EXERCISE DESCRIPTION
This task calls for the lines below starting at the one containing "Where should I" and ending at the one containing "Select the issue date 2023-02-21", repeated exactly with both ends kept and pictures left out.

[DATASET Boundary: Start]

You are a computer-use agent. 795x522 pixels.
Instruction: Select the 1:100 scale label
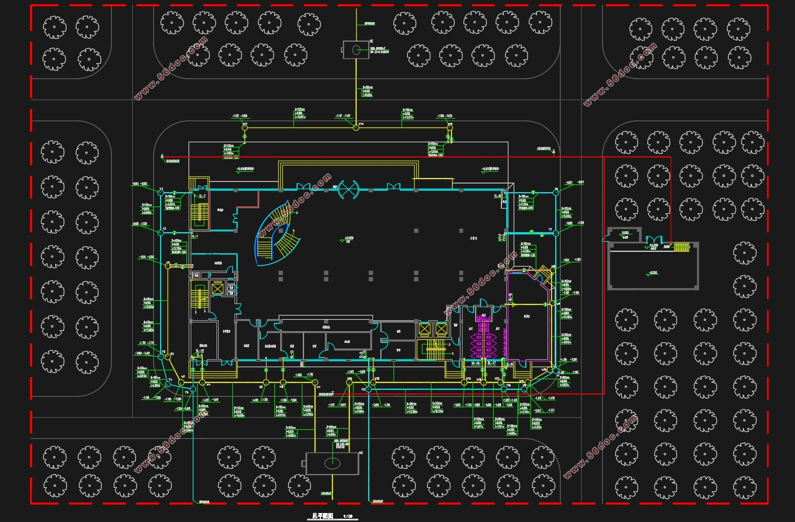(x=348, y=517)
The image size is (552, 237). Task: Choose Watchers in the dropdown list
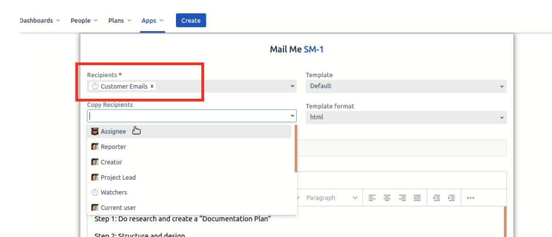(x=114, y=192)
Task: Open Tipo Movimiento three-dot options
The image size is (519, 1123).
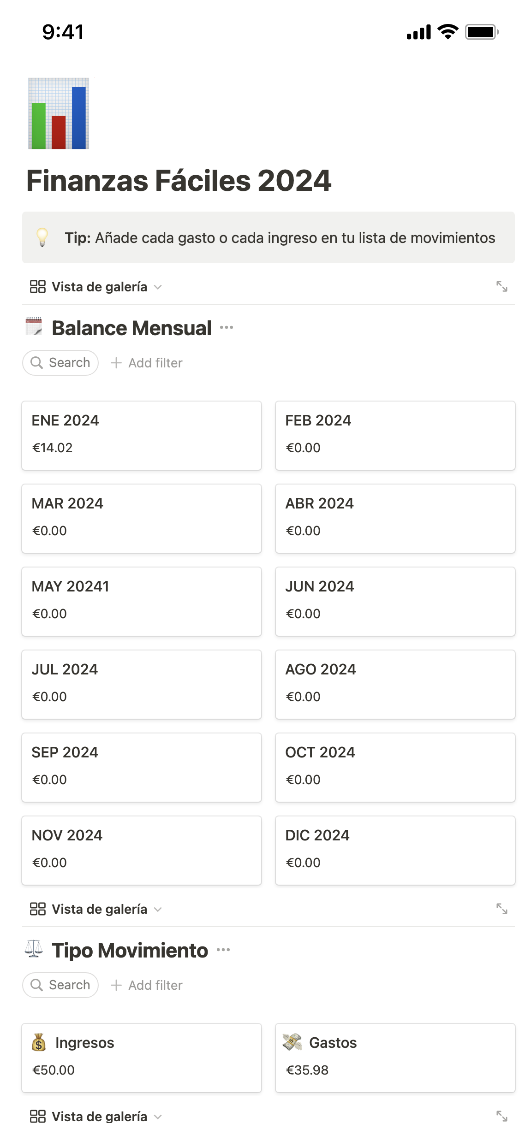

[DATASET Boundary: End]
[DATASET Boundary: Start]

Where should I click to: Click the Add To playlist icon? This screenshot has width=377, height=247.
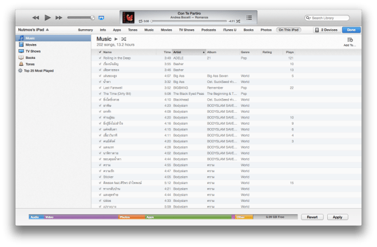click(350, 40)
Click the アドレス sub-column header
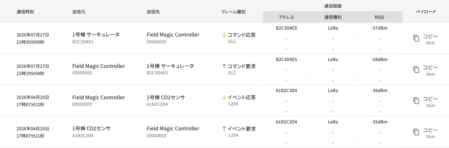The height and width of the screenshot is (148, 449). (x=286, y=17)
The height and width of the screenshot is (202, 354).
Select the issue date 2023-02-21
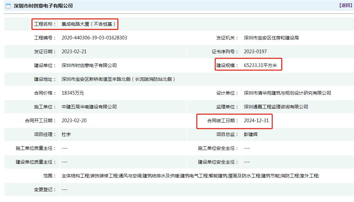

[DATASET Boundary: End]

YOUR RESPONSE
Where should I click to: Click the Add To playlist icon? This screenshot has width=377, height=247.
click(350, 40)
Click the アドレス sub-column header
The height and width of the screenshot is (148, 449). (x=286, y=17)
The height and width of the screenshot is (202, 354).
Select the issue date 2023-02-21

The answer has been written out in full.